▶ _TASK DETAILS_
From the entries below, gather every line containing the string "target".

(Records from a data source)
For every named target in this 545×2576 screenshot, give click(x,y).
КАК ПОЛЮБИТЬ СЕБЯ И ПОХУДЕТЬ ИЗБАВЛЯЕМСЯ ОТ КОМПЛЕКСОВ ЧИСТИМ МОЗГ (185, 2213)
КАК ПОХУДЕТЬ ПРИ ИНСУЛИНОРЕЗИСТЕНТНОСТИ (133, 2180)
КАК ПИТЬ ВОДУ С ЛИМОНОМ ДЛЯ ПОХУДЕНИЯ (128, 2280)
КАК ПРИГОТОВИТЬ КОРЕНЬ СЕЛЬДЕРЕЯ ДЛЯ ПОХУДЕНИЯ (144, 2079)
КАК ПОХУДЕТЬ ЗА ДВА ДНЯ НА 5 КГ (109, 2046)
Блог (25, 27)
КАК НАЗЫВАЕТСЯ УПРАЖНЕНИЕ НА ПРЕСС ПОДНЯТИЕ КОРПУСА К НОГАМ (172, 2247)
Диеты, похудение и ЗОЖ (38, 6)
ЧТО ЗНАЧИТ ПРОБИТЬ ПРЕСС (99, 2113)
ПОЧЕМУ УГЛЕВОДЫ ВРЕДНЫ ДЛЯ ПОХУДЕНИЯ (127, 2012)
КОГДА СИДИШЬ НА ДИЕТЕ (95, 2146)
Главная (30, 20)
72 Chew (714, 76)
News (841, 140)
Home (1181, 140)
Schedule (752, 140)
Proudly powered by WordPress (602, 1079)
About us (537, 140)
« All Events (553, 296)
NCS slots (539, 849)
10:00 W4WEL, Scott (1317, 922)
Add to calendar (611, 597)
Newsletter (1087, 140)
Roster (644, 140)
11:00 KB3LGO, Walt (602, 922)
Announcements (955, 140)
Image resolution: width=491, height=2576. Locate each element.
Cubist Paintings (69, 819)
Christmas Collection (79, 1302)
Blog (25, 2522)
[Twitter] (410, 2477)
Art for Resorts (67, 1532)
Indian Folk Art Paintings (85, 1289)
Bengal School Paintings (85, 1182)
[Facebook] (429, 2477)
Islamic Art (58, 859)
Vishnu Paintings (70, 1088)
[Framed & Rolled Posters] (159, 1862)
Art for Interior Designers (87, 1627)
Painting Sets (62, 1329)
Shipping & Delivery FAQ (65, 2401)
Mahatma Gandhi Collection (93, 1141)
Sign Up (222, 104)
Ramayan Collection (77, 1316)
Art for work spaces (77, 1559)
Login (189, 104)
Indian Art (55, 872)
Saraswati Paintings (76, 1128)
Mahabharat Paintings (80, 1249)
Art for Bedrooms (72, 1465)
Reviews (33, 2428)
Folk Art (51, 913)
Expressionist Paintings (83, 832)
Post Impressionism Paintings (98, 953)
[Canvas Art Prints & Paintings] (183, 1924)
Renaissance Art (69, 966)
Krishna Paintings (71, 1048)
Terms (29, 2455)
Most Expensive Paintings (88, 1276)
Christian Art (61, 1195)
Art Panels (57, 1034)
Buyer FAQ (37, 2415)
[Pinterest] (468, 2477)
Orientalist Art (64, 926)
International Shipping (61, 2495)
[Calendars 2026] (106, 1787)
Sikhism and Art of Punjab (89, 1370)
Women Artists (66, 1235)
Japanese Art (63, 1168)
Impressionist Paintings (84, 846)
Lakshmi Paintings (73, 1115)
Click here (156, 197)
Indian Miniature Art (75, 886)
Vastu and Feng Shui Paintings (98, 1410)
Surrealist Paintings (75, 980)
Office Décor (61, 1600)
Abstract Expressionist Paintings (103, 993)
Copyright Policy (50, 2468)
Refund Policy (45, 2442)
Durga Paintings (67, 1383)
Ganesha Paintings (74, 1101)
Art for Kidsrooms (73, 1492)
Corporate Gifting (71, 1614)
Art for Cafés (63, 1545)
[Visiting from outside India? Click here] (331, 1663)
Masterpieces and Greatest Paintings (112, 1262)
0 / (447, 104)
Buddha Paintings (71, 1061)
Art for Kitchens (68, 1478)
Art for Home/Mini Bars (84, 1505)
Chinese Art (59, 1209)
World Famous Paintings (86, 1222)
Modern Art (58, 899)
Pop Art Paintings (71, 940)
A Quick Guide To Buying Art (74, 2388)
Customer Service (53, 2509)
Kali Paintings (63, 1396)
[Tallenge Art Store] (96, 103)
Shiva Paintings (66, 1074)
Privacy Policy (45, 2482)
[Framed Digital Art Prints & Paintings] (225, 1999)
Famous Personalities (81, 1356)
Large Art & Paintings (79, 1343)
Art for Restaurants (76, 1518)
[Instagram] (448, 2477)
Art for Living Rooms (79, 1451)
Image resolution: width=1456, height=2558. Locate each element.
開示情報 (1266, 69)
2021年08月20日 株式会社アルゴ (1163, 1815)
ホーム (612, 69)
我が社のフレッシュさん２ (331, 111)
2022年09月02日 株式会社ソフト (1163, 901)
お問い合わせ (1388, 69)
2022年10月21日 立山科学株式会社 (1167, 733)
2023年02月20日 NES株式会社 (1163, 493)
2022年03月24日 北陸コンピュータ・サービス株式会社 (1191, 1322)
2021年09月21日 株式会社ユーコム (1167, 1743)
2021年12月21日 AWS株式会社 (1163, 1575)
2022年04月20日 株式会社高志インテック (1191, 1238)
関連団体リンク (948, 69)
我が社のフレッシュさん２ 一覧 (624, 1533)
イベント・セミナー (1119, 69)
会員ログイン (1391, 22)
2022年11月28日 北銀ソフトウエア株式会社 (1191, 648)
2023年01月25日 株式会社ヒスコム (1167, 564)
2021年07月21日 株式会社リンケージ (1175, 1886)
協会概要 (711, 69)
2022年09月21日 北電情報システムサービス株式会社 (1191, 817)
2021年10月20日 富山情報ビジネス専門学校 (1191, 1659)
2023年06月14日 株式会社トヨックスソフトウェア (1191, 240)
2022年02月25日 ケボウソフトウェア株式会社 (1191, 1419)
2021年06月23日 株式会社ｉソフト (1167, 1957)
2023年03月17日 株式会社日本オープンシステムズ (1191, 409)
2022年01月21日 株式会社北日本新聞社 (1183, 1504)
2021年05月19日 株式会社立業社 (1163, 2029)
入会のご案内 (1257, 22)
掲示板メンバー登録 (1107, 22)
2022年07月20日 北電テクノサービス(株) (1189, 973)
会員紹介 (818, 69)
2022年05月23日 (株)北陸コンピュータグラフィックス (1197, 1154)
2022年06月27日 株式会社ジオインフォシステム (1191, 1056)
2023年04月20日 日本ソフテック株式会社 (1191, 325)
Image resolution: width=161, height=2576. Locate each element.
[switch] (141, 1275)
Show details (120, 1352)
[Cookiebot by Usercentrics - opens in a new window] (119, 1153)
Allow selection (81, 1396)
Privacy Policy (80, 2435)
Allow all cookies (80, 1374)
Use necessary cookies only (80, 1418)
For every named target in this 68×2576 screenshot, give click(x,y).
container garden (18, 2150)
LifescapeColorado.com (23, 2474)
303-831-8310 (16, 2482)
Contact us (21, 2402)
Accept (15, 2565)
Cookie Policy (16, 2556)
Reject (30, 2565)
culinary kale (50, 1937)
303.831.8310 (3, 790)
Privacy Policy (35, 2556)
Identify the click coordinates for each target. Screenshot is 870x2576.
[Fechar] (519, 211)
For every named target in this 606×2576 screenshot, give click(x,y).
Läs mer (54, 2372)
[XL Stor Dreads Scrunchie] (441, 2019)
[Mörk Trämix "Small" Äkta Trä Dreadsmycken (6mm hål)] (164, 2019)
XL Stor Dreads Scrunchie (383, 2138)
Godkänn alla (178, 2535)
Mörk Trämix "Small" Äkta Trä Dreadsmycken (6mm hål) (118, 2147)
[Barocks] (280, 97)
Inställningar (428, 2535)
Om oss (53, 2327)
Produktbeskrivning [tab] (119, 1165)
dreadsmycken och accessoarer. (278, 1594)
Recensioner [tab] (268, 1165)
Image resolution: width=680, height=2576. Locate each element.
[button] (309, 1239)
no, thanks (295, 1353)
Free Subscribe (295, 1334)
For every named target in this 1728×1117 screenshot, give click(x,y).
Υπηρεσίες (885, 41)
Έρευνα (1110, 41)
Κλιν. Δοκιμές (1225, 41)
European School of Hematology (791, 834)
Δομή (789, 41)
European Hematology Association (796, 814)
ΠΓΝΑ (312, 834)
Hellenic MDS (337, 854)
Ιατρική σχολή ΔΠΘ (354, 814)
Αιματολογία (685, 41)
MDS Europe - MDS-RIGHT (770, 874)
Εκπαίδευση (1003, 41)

▶ _RESPONSE BOX_
For every named target in this 545×2576 screenshot, give click(x,y).
For every named target in this 68×2576 screenshot, give click(x,y).
Identify the click coordinates for each target. Screenshot is 870x2576.
For every named target in this 606×2576 screenshot, give click(x,y).
For every named target in this 1728×1117 screenshot, give click(x,y).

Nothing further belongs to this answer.